§ **Records supplied**
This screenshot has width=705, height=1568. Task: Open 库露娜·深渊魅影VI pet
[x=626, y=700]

---

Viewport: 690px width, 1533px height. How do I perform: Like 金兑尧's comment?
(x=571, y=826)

---

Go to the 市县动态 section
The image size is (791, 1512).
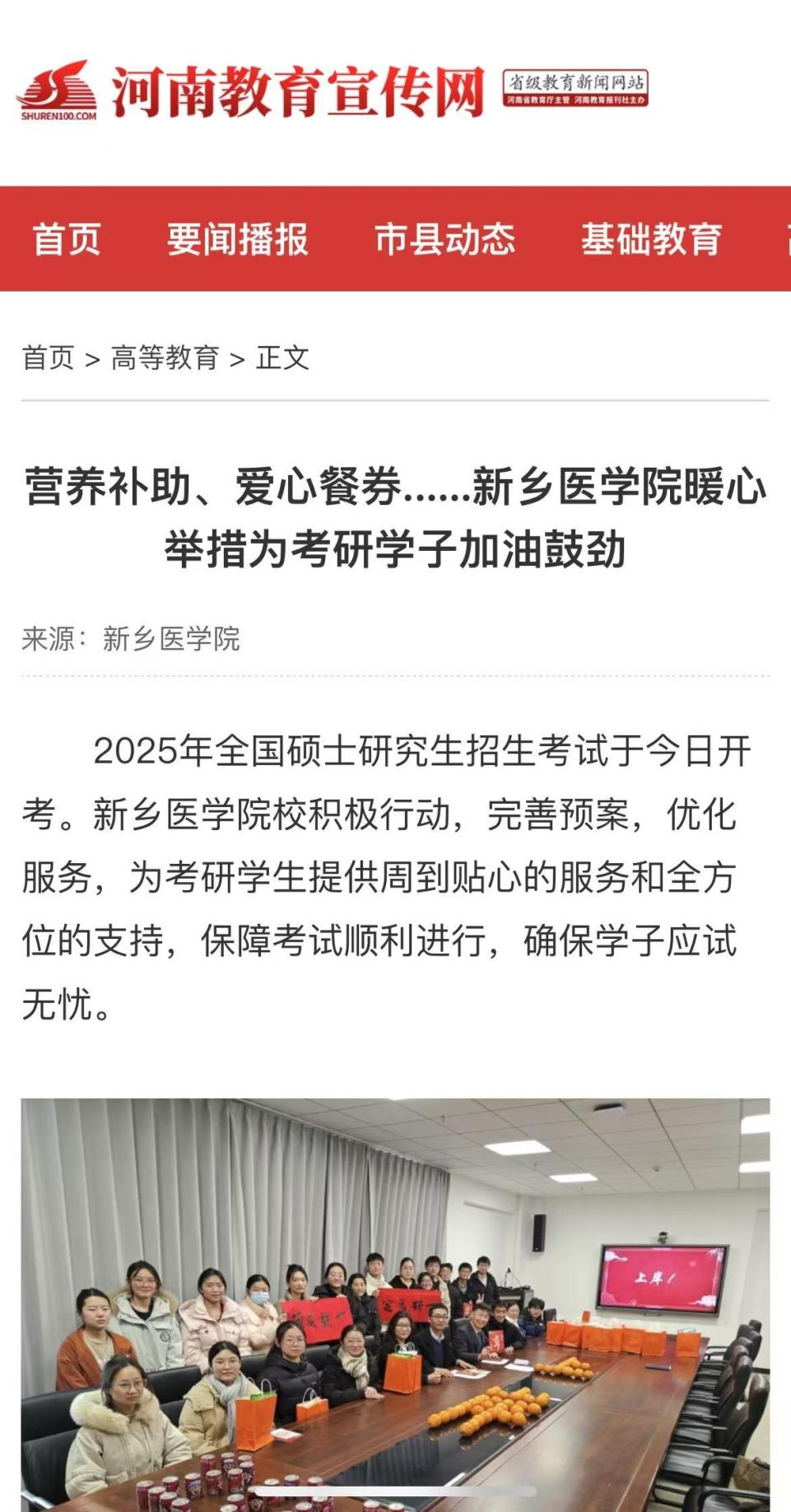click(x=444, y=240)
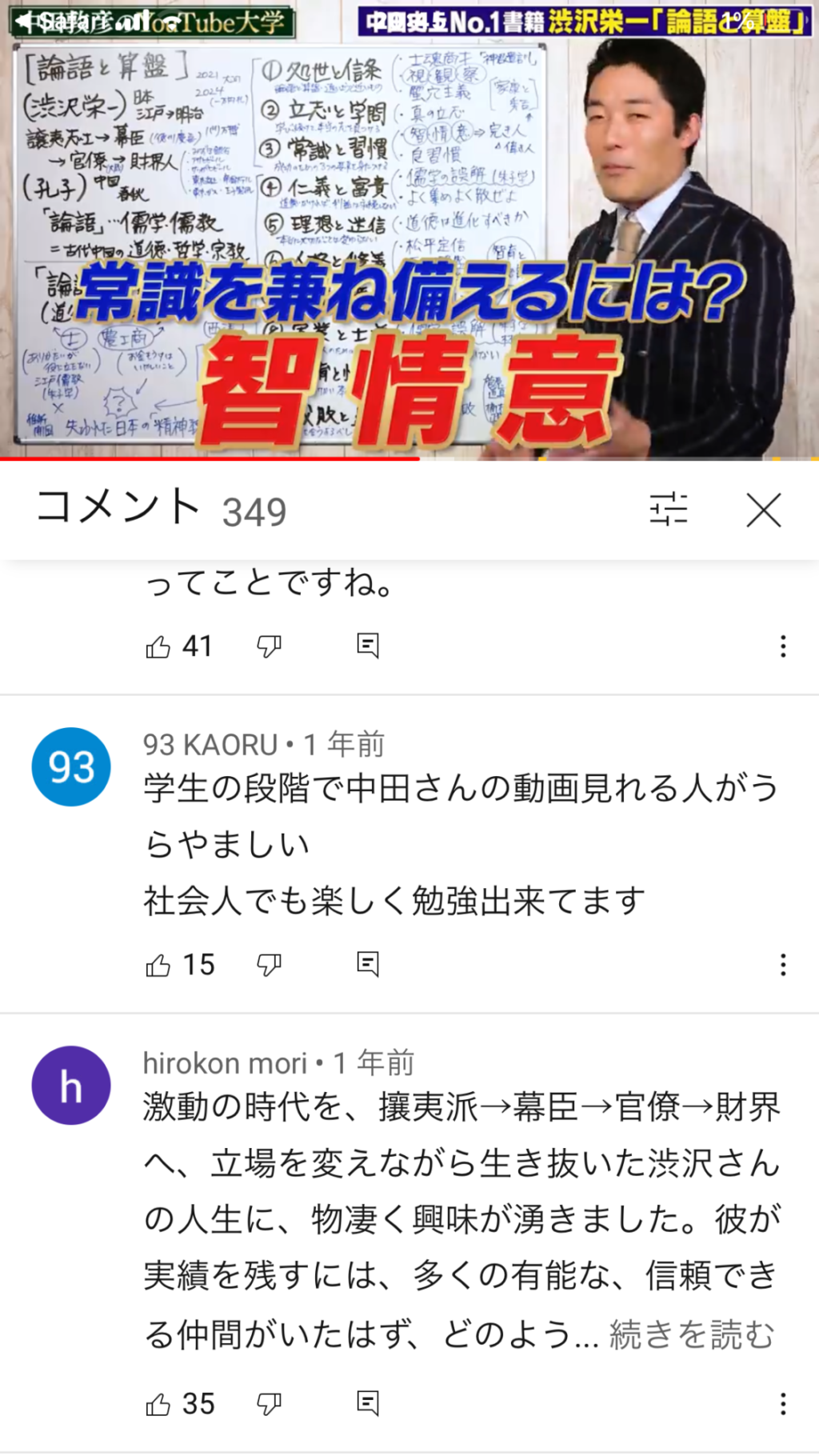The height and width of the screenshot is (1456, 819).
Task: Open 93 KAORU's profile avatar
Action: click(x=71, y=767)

§ **Problem statement**
Turn the lines into a numbered list, starting at the line that contains "This screenshot has" and stopping after the line that contains "[x=626, y=700]", and leave out any blank lines.

§ **Answer to the exercise**
1. This screenshot has width=705, height=1568. Task: Open 库露娜·深渊魅影VI pet
2. [x=626, y=700]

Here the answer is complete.